**DATA FOR PROCESSING:**
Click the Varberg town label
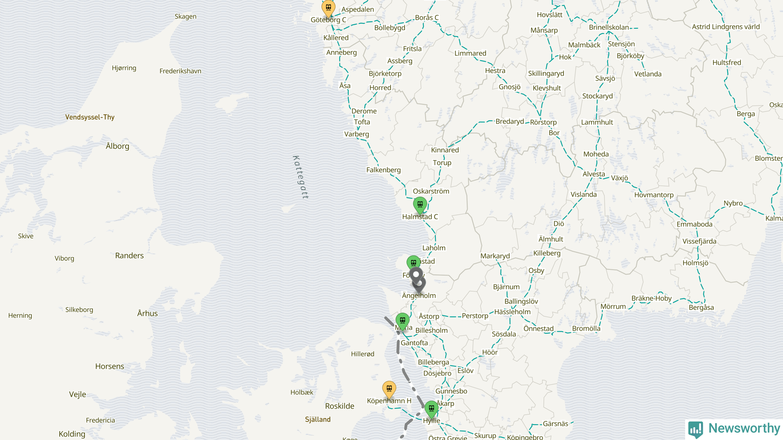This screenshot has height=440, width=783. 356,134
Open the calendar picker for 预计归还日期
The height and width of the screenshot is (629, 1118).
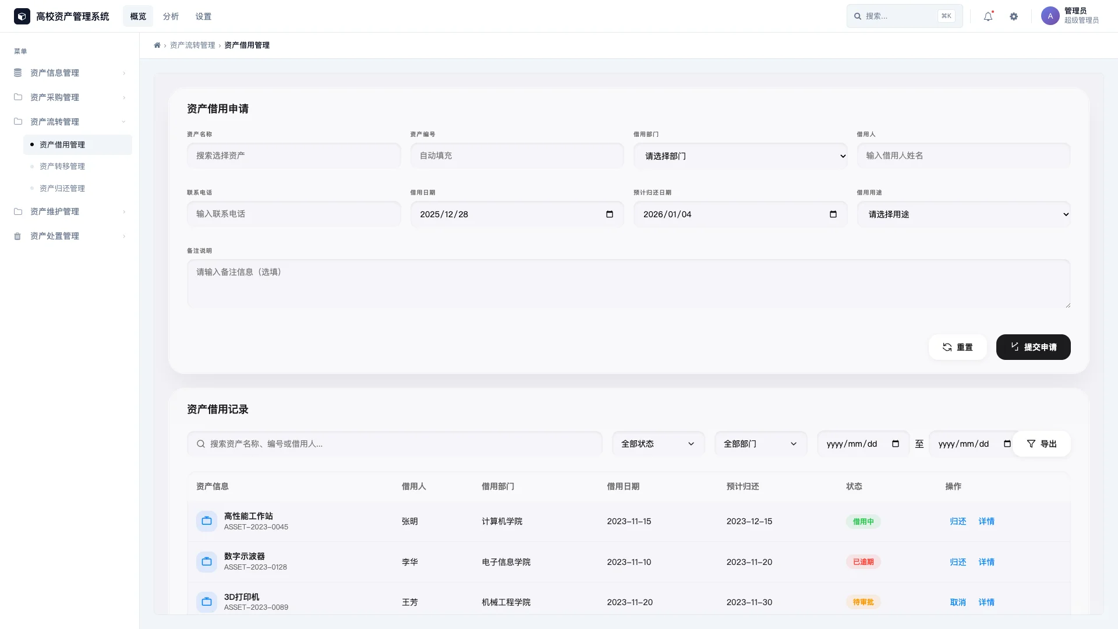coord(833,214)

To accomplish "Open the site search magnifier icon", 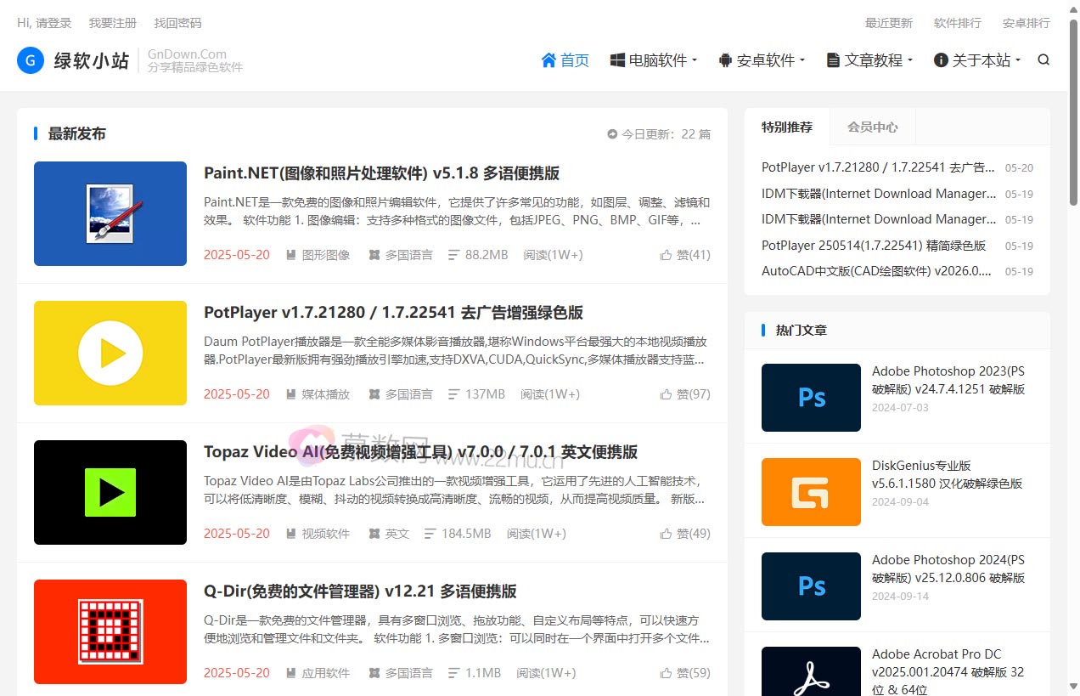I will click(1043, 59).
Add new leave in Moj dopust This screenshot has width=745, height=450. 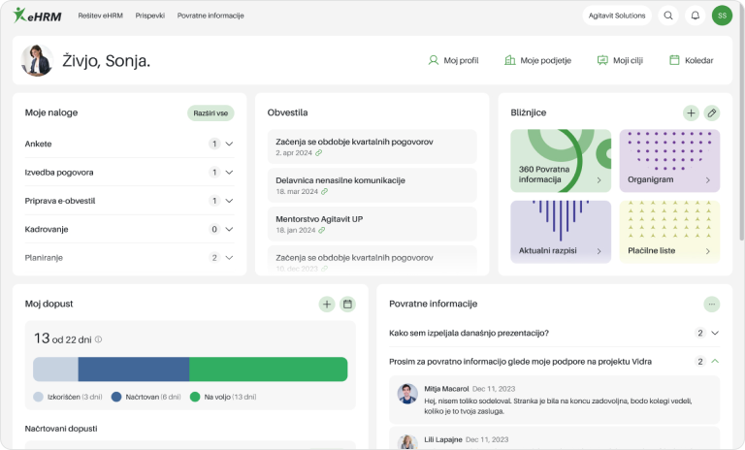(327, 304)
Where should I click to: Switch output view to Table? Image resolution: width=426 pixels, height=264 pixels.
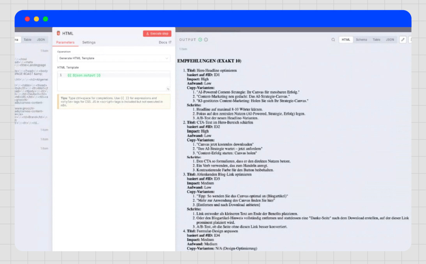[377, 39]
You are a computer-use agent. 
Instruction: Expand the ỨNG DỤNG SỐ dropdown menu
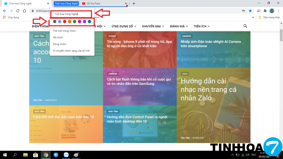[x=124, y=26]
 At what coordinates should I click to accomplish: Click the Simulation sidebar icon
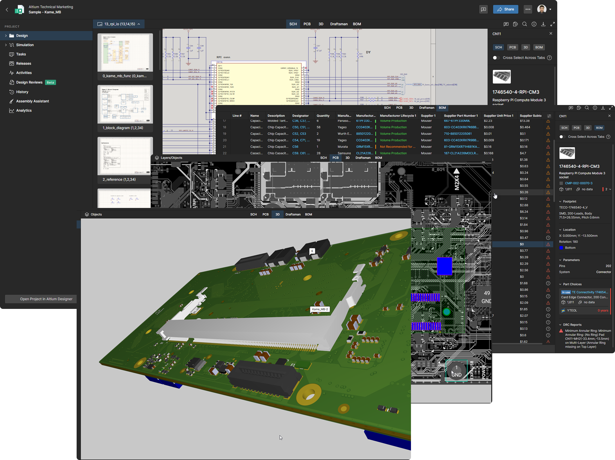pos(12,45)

**PROBLEM:** Could you edit the rows from the line with "Where should I" through the end of the rows, replacing "sidebar" with "side panel" and changing nothing else, and leave the pictures out of your answer?

**FINAL RESULT:**
Where should I click to: Switch output view to Table? Image resolution: width=426 pixels, height=264 pixels.
[377, 39]
You are a computer-use agent. 
Instruction: Expand the ỨNG DỤNG SỐ dropdown menu
[x=124, y=26]
 At what coordinates should I click to accomplish: Click the Simulation side panel icon
pos(12,45)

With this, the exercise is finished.